The new and improved Battlestar Galactica resonates strongly to me as such a subconscious-busting narrative, and watching Season 1, I am struck by the ruckus that is raised by the character of the minister of education who, through a quirk of fate, becomes president of the colonies. That she is a woman is compounded by the fact that, to quote one character, she's a "school teacher." The general view is that a school teacher cannot possibly be equipped to handle matters of state, that a school teacher cannot possibly be expected to make life or death decisions, or be "tough" enough to lead. The genius of the series (and it is brilliant on many levels) is that in the first several episodes it is made abundantly clear to us that the school teacher, to use the parlance our times, knows her shit, and is more than ready and able to do what is necessary. She can also keep a state secret, and she is adept at working with others.
What the show makes visible to us is this country's absolute scorn for teachers, a derision "informed" by the sense that teachers are weak, "feminine" (hysterical, overly emotional, illogical and so on whether physically female or not), unrealistic, and unable to take charge.
The problem/repressed knowledge offered here is that a teacher really SHOULD be president. She has all the requirements: sympathy/empathy with/for others, the ability to read the emotional needs/dynamics of the group, the ability to keep order, as well as convey information in an efficient and clear manner, and in a time-appropriate fashion. Just think how different our international relationship with the rest of the world would be if a teacher were president, or even, if more teachers ran for public office. Just think about the management of Iraq. Play fair, don't speak out of turn, Halliburton, or you'l be sent to the principal (what a GREAT idea THAT is).

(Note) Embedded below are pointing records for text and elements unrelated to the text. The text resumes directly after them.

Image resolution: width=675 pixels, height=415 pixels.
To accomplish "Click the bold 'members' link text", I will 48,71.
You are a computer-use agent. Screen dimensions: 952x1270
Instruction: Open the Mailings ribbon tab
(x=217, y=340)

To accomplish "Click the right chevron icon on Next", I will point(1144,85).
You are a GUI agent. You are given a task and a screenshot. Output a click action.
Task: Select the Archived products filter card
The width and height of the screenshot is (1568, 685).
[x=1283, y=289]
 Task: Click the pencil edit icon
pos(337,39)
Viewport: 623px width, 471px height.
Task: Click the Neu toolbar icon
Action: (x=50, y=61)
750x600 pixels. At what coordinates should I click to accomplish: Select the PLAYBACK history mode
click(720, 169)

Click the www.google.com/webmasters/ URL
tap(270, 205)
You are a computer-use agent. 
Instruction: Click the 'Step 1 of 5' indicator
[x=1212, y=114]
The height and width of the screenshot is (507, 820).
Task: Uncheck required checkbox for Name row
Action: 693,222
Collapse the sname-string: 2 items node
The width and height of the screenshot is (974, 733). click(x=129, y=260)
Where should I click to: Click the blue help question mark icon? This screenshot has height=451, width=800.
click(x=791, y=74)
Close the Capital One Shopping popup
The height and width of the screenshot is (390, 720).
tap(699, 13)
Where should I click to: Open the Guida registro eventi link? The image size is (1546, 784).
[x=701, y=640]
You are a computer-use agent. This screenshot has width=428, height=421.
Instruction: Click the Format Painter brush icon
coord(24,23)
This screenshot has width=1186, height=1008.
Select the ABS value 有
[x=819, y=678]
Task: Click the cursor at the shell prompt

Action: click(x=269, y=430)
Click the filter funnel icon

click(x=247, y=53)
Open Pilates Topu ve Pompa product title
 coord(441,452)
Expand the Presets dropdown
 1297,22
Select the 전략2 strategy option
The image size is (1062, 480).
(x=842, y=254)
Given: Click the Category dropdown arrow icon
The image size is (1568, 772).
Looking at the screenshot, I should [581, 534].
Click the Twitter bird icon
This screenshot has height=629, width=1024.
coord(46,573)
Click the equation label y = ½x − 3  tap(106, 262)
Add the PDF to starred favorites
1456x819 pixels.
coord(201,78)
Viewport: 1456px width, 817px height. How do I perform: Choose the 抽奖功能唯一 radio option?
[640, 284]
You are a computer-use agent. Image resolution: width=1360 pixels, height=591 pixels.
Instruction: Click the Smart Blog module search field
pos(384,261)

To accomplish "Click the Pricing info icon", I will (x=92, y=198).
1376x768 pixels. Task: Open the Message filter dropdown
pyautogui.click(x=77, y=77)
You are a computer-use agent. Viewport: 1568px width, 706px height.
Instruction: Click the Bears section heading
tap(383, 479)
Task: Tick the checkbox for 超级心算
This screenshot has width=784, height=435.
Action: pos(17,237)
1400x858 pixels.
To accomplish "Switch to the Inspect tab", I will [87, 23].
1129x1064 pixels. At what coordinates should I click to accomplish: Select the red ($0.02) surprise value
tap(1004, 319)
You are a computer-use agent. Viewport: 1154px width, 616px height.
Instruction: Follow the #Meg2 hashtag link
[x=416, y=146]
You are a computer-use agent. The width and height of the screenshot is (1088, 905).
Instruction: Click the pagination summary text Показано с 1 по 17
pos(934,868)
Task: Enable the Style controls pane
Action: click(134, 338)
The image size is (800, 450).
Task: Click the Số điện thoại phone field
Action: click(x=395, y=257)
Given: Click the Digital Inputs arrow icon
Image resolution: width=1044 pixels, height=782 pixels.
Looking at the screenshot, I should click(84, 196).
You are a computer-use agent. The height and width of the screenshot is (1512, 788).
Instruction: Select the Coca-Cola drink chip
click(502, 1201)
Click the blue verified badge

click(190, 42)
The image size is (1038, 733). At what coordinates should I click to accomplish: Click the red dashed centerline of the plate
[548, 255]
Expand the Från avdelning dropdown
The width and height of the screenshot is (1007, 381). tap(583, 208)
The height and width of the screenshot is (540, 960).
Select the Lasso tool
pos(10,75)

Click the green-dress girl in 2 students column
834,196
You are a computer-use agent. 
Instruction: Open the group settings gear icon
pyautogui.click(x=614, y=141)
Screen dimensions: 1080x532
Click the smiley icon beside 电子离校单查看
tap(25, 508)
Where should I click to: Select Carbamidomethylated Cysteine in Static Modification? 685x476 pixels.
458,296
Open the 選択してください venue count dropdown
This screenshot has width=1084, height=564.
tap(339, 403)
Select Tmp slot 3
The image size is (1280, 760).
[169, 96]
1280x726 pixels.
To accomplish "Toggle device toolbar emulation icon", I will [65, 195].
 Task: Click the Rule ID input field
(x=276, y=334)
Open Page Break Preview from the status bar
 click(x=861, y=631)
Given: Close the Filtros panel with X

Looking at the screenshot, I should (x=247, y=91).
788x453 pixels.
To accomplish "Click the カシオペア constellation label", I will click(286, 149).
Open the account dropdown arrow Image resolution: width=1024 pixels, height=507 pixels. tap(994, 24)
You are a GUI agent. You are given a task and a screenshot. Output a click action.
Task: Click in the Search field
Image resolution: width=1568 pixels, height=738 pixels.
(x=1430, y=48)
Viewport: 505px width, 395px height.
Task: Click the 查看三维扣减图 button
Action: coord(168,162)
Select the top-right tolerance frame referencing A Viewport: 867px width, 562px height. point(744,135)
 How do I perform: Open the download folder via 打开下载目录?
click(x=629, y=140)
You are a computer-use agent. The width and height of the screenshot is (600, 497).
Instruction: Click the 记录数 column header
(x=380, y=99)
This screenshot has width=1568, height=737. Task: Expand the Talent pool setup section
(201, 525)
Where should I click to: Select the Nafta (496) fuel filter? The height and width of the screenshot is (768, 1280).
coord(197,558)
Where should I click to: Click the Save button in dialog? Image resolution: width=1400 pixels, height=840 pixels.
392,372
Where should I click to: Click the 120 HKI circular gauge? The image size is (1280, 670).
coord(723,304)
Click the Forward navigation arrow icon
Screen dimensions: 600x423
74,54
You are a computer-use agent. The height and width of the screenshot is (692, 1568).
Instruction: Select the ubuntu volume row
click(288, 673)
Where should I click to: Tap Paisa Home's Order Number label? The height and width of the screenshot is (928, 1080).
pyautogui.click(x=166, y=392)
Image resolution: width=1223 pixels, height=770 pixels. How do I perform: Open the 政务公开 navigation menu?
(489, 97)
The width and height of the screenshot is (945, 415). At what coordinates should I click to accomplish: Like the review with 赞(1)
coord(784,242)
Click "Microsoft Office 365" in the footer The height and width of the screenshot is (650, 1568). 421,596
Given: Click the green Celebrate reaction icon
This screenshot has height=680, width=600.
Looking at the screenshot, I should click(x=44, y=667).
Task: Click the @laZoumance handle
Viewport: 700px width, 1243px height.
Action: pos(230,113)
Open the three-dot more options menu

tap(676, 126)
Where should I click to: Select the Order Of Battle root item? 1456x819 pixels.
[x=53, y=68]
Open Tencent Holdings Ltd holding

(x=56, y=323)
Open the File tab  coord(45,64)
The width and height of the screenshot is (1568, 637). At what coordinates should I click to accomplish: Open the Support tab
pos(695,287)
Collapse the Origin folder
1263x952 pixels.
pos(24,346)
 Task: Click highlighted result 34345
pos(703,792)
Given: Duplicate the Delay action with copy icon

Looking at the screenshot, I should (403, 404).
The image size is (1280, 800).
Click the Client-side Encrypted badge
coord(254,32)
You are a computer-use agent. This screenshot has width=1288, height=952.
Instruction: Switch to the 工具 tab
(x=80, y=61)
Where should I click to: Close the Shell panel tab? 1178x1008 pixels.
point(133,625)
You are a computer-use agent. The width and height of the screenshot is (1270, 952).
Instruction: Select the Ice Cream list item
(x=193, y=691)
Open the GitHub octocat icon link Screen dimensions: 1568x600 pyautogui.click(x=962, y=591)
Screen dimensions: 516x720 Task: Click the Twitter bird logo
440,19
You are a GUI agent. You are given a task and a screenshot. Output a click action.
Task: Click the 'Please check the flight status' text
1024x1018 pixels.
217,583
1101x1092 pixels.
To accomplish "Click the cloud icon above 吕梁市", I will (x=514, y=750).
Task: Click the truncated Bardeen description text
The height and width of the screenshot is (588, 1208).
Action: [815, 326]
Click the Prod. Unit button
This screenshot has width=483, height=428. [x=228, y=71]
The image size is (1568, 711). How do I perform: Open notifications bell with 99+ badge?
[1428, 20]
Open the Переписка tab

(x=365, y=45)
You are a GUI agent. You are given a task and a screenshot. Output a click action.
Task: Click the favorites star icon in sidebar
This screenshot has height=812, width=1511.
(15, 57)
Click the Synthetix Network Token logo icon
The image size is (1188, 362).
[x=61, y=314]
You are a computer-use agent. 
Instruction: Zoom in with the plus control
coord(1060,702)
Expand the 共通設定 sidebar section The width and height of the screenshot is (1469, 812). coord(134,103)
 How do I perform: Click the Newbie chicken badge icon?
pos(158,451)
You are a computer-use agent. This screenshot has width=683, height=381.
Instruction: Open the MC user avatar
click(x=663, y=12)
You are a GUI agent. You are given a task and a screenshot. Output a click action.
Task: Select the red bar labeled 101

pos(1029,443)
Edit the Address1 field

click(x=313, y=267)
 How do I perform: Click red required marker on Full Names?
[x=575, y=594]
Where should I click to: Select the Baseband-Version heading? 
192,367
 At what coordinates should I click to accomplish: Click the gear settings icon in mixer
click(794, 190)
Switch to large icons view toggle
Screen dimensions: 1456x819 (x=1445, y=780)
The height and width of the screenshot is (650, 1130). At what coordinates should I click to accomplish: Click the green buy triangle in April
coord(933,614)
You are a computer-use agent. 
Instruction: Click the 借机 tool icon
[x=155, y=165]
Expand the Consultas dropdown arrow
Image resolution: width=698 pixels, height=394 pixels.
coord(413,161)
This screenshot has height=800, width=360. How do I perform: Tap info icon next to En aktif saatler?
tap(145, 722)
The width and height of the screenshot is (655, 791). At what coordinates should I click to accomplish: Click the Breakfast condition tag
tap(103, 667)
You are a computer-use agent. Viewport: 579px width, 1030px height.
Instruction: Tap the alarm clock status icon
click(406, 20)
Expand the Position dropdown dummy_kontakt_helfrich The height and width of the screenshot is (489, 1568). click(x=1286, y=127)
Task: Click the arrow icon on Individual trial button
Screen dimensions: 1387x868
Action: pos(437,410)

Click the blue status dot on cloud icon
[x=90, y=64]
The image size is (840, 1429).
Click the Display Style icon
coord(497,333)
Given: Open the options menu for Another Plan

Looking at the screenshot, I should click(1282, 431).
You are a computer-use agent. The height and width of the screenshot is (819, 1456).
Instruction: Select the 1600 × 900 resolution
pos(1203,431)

I hereby nominate a teacher for the office of President of the United States. Not a business person, not a military person, not an attorney.
A teacher.
But the fact is we don't WANT teachers out and about and being civically and politically active. And in this prejudice, we, the professorate, are at least somewhat complicit. Because we don't believe -- really -- in what teachers do. We think, heck we KNOW, that we are better, smarter, more educated, more intellectual, more refined thinkers, more theoretically sophisticated, and so on and so on.
If we don't believe in what teachers do, we need to tell them that. They may not, actually believe in what WE do, and that confrontation might yield to an interesting discussion, of where both professional groups fail, where we connect, and what we might need to do as a consortium, rather than as fragile and oppositional "allies."
I still think I'd rather have a teacher as prez than a professor.